===== Recorded data

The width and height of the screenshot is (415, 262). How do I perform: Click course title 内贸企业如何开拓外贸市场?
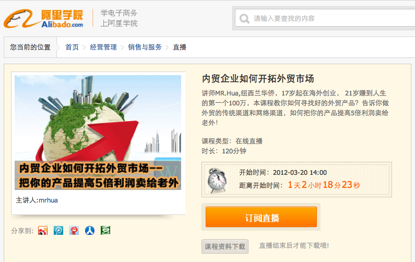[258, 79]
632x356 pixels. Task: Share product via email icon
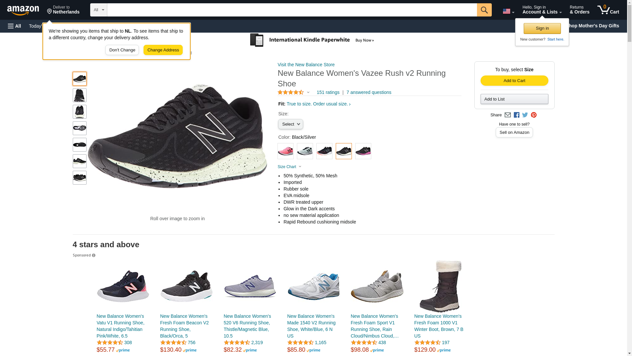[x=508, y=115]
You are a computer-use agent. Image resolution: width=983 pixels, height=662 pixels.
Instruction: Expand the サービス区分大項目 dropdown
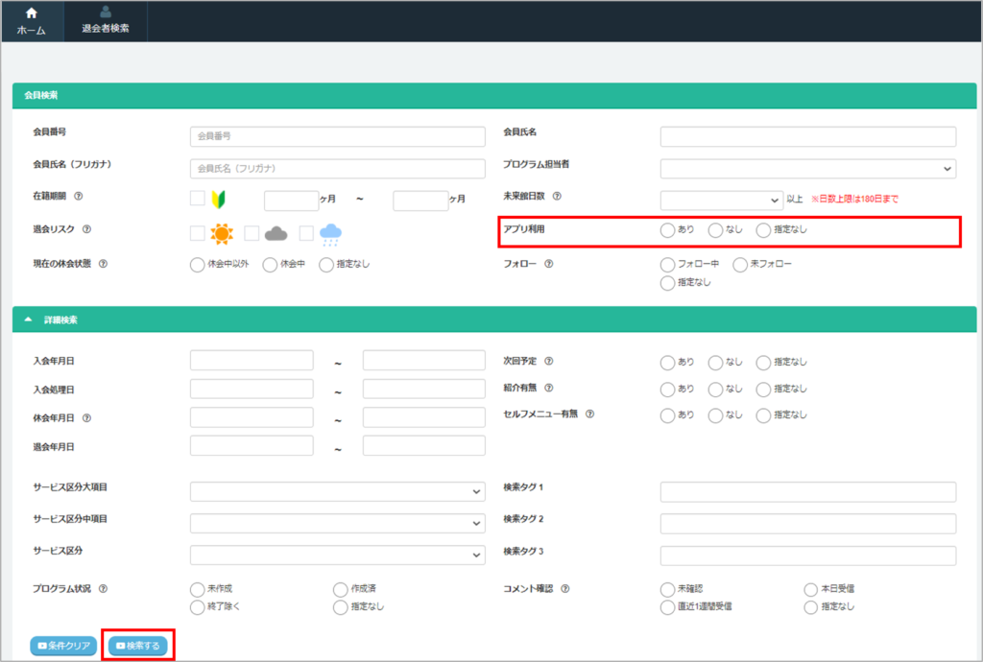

==========
===== Recorded data

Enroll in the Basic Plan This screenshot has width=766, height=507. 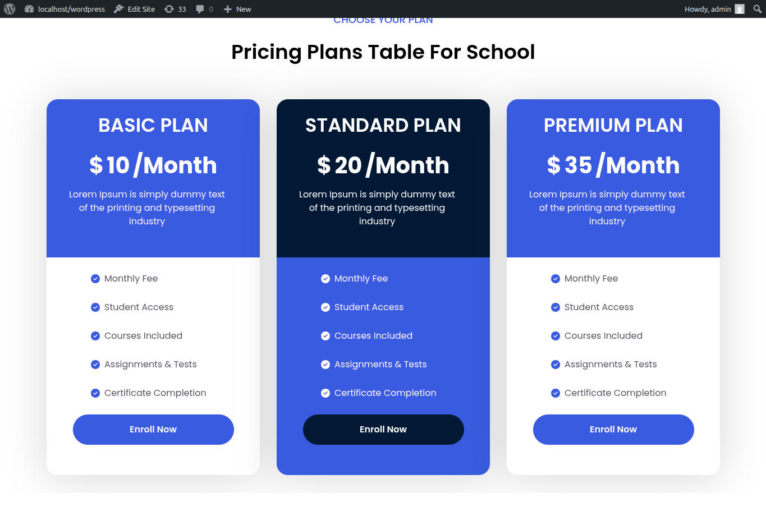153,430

==========

Update the rows starting at the line that contains "The width and" and ending at the line that contains "Instruction: Expand the サービス区分大項目 dropdown", replacing "pixels" with "px" and leaving everything else unchanged. Leave the pictures out of your answer.

The width and height of the screenshot is (415, 262). How do I perform: Click course title 内贸企业如何开拓外贸市场?
[258, 79]
632x356 px. Task: Share product via email icon
[x=508, y=115]
You are a computer-use agent. Image resolution: width=983 px, height=662 px.
Instruction: Expand the サービス区分大項目 dropdown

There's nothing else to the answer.